Scott la osservò per qualche istante prima di annuire lentamente.

-Allora, cosa c’è in quell’agenda?-le domandò sporgendosi leggermente in avanti sul tavolino.

Sadie restò in silenzio qualche istante, incerta su cosa e quanto rivelare riguardo all’argomento, consapevole allo stesso tempo che senza un parere esterno si sarebbe tormentata a lungo per via dell’indecisione.

-E’ un diario. Della madre di Prudence- iniziò.

-Non è violazione della privacy?-domandò Scott corrugando la fronte.

-In parte-rispose Sadie, dando ragione all’uomo. –C’è scritto tutto quello che è successo durante il primo anno di matrimonio dei suoi genitori.

Le è stato dato da suo padre due settimane fa- spiegò velocemente la ragazza.

-Immagino che te lo abbia dato dopo averlo letto per avere il tuo parere-disse Scott.

Sadie scosse la testa.

-Errore. Lei non l’ha ancora letto; mi ha chiesto di assicurarmi che non ci fosse niente di scabroso in modo da essere pronta quando sarà il suo turno…-.

-A giudicare dalla tua faccia, deve esserci più di un argomento difficile.

Specialmente per una donna incinta-aggiunse lui l’attimo dopo.

Per alcuni istanti, Sadie restò in silenzio lo sguardo attirato ancora una volta dall’agenda nera.
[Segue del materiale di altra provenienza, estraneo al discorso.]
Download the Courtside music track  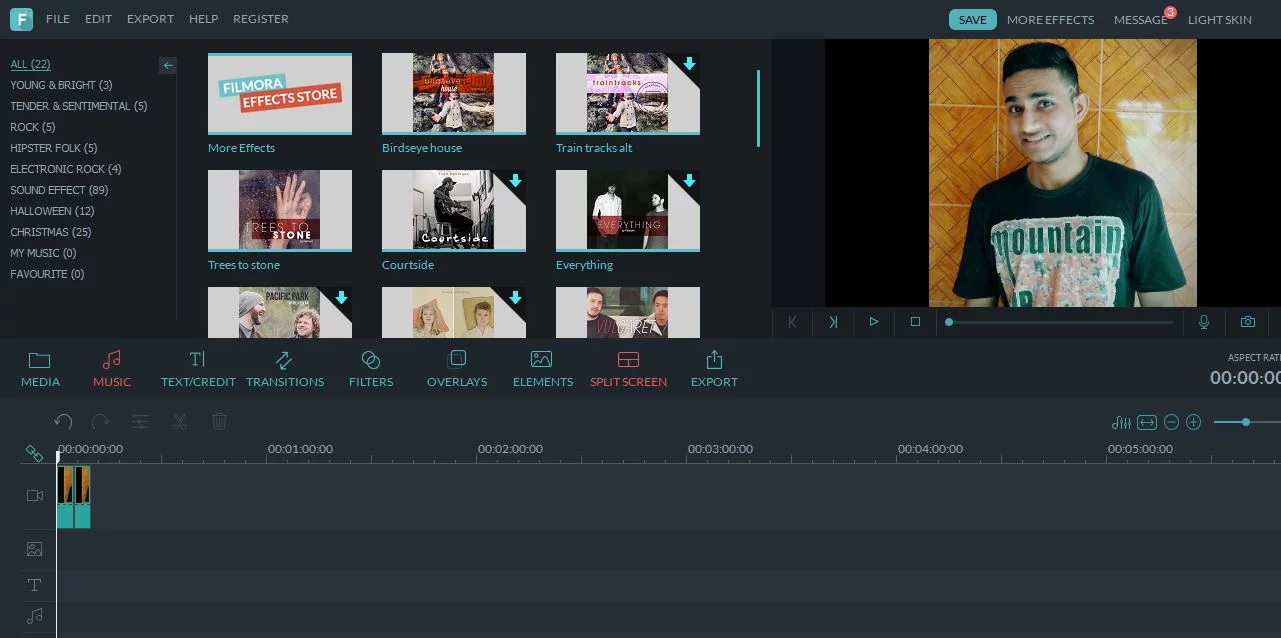pos(515,182)
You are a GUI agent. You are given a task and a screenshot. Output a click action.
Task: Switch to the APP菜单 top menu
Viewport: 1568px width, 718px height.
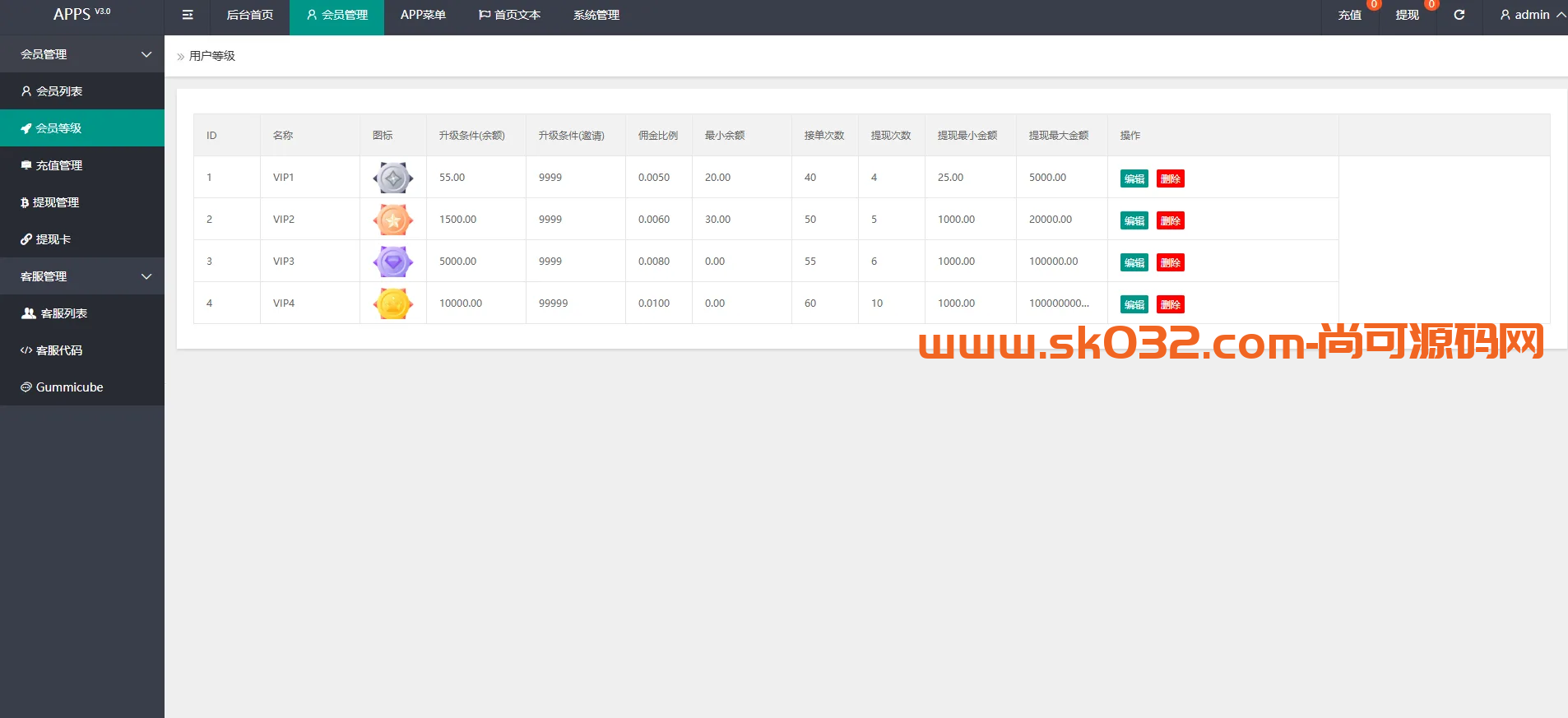click(423, 15)

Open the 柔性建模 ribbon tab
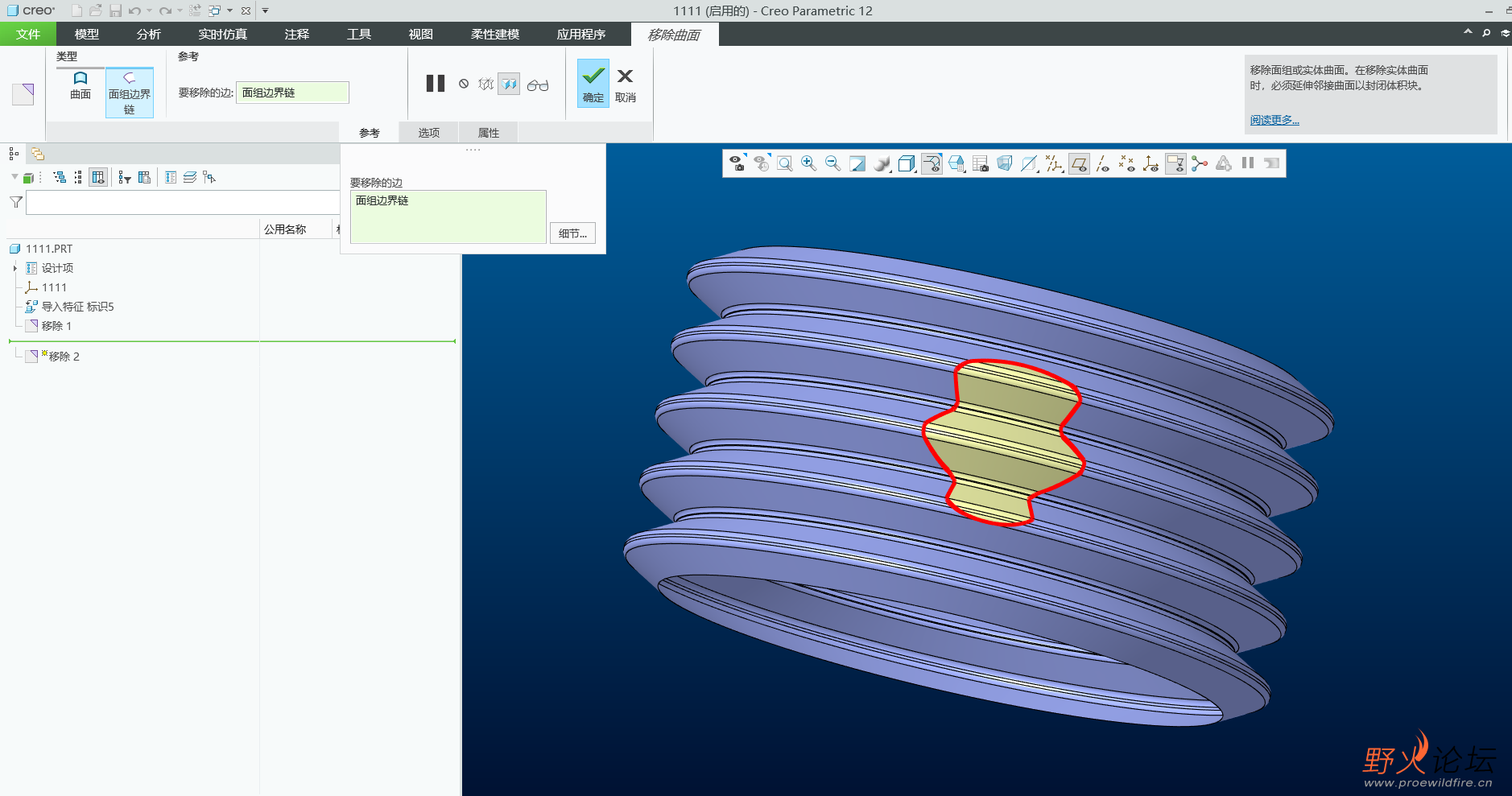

-Prue è una ragazza forte, ma è terribilmente romantica… Lo è sempre stata.

Io sono sempre stata la parte razionale delle due, quella refrattaria ai sentimenti e credimi, alcune delle cose scritte lì dentro ha sconvolto anche me.

Non riesco neanche a immaginare l’effetto che avrà su di lei quello che c’è scritto qui dentro-disse prendendo il diario tra le mani.

Scott accennò un sorriso prima di posare una mano su quella di Sadie che ancora teneva stretto il diario, portando la ragazza a incontrare il suo sguardo.

L’inaspettato contatto con la mano di Scott provocò una reazione altrettanto inattesa: al minimo tocco delle dita dell’uomo, Sadie sentì divampare un fuoco dentro di sé che sfortunatamente trovò sfogo sul suo volto, facendola arrossire come un’adolescente.

-E’ bello che tu ti preoccupi per la Dr. Malfoy, ma non credo che tu possa proteggerla questa volta.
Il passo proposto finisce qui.